1. "PPP" terminology with `coreai_dlalgo_*` example account names. "PPP"
   is internal NVIDIA jargon; the example values are NVIDIA-specific.
   Renamed the bullet to "SLURM account" (the universally-correct term)
   and kept "PPP" as a parenthetical alias so internal users still
   recognize it.
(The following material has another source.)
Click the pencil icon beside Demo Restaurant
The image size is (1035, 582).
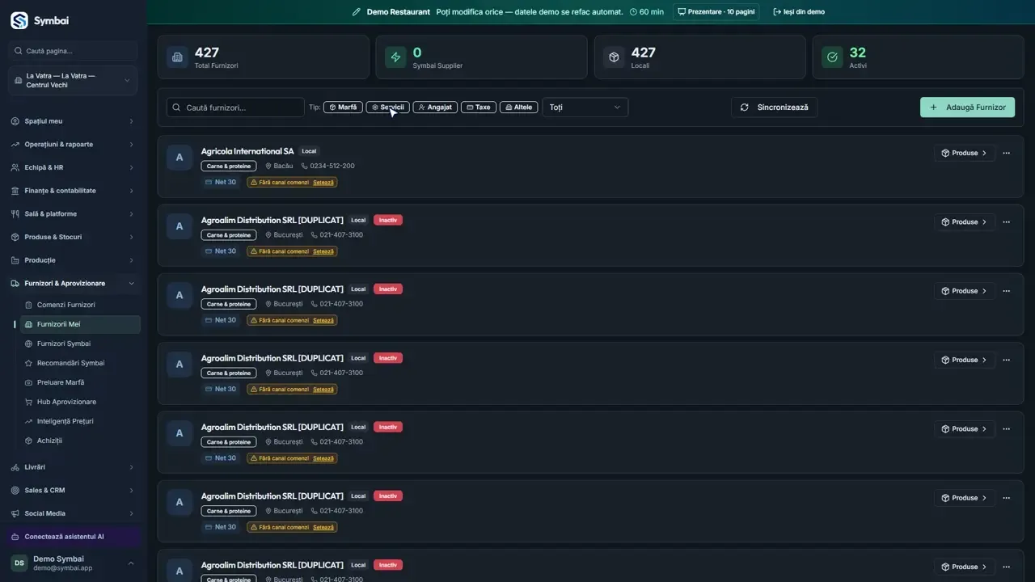click(357, 12)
Genericized the example values to `<account_name>` /
   `<new_account_name>`.

2. The HF cache download example hardcoded an NVIDIA-internal lustre
   path (`/lustre/fsw/portfolios/coreai/users/<username>/cache/...`).
   Replaced with `<your_hf_cache_dir>` placeholder, with a hint that it
   should be a shared filesystem accessible from compute nodes
   (`/lustre/...` for multi-node, `~/.cache/huggingface` for single-node).

Closes #938

Signed-off-by: Zhiyu Cheng <zhiyuc@nvidia.com>
---
 .../.claude/skills/launching-evals/SKILL.md                   | 4 ++--
 1 file changed, 2 insertions(+), 2 deletions(-)
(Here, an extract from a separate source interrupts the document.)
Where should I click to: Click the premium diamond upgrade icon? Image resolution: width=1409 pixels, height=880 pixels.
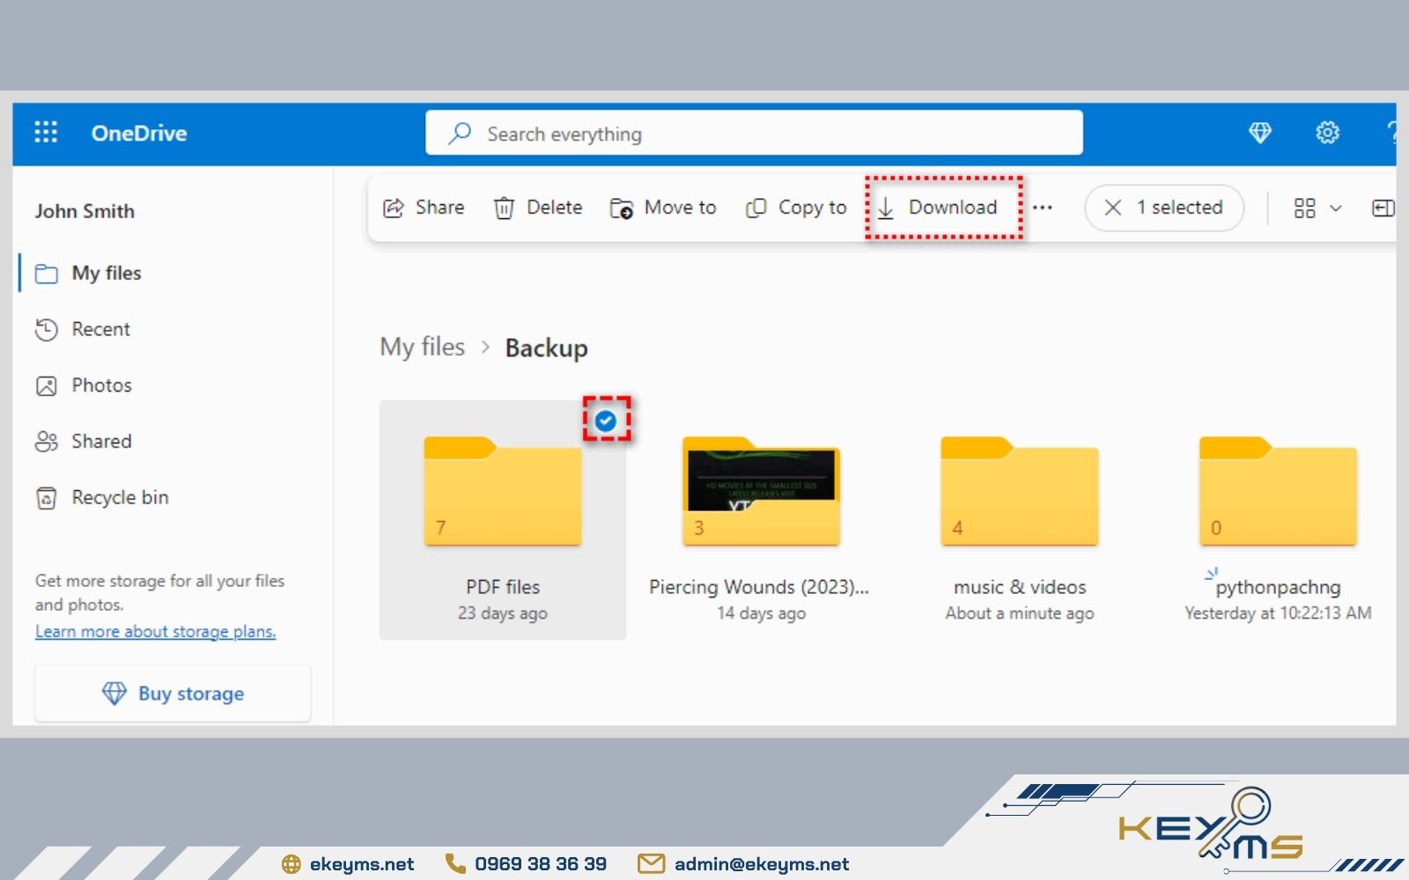tap(1261, 132)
diff --git a/packages/nemo-evaluator-launcher/.claude/skills/launching-evals/SKILL.md b/packages/nemo-evaluator-launcher/.claude/skills/launching-evals/SKILL.md
index 88b367400..48dd96001 100644
--- a/packages/nemo-evaluator-launcher/.claude/skills/launching-evals/SKILL.md
+++ b/packages/nemo-evaluator-launcher/.claude/skills/launching-evals/SKILL.md
@@ -58,9 +58,9 @@ The complete evaluation workflow is divided into the following steps you should
 # Key Facts
 
 - Benchmark-specific info learned during launching/analyzing evals should be added to `references/benchmarks/`
-- **PPP** = Slurm account (the `account` field in cluster_config.yaml). When the user says "change PPP to X", update the account value (e.g., `coreai_dlalgo_compeval` → `coreai_dlalgo_llm`).
+- **SLURM account**: the `account` field in `cluster_config.yaml`. When the user asks to change it (some teams call this a "PPP"), update the value (e.g., `<account_name>` → `<new_account_name>`).
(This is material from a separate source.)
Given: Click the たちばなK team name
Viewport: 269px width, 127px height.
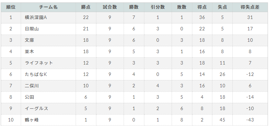Looking at the screenshot, I should tap(36, 74).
 - **Slurm job pairs**: NEL (nemo-evaluator-launcher) submits paired Slurm jobs — a RUNNING job + a PENDING restart job (for when the 4h walltime expires). Never cancel the pending restart jobs — they are expected and necessary.
-- **HF cache requirement**: For configs with `HF_HUB_OFFLINE=1`, models must be pre-downloaded to the HF cache on each cluster before launching. **Before running a model on a new cluster, always ask the user if the model is already cached there.** If not, on the cluster login node: `python3 -m venv hf_cli && source hf_cli/bin/activate && pip install huggingface_hub` then `HF_HOME=/lustre/fsw/portfolios/coreai/users/<username>/cache/huggingface hf download <model>`. Without this, vLLM will fail with `LocalEntryNotFoundError`.
+- **HF cache requirement**: For configs with `HF_HUB_OFFLINE=1`, models must be pre-downloaded to the HF cache on each cluster before launching. **Before running a model on a new cluster, always ask the user if the model is already cached there.** If not, on the cluster login node: `python3 -m venv hf_cli && source hf_cli/bin/activate && pip install huggingface_hub` then `HF_HOME=<your_hf_cache_dir> hf download <model>` (typically a shared filesystem accessible from compute nodes — e.g., a `/lustre/...` mount on multi-node clusters or `~/.cache/huggingface` for single-node setups). Without this, vLLM will fail with `LocalEntryNotFoundError`.
 - **`data_parallel_size` is per node**: `dp_size=1` with `num_nodes=8` means 8 model instances total (one per node), load-balanced by haproxy. Do NOT interpret `dp_size` as the global replica count.
 - **`payload_modifier` interceptor**: The `params_to_remove` list (e.g. `[max_tokens, max_completion_tokens]`) strips those fields from the outgoing payload, intentionally lifting output length limits so reasoning models can think as long as they need.
 - **Auto-export git workaround**: The export container (`python:3.12-slim`) lacks `git`. When installing the launcher from a git URL, set `auto_export.launcher_install_cmd` to install git first (e.g., `apt-get update -qq && apt-get install -qq -y git && pip install "nemo-evaluator-launcher[all] @ git+...#subdirectory=packages/nemo-evaluator-launcher"`).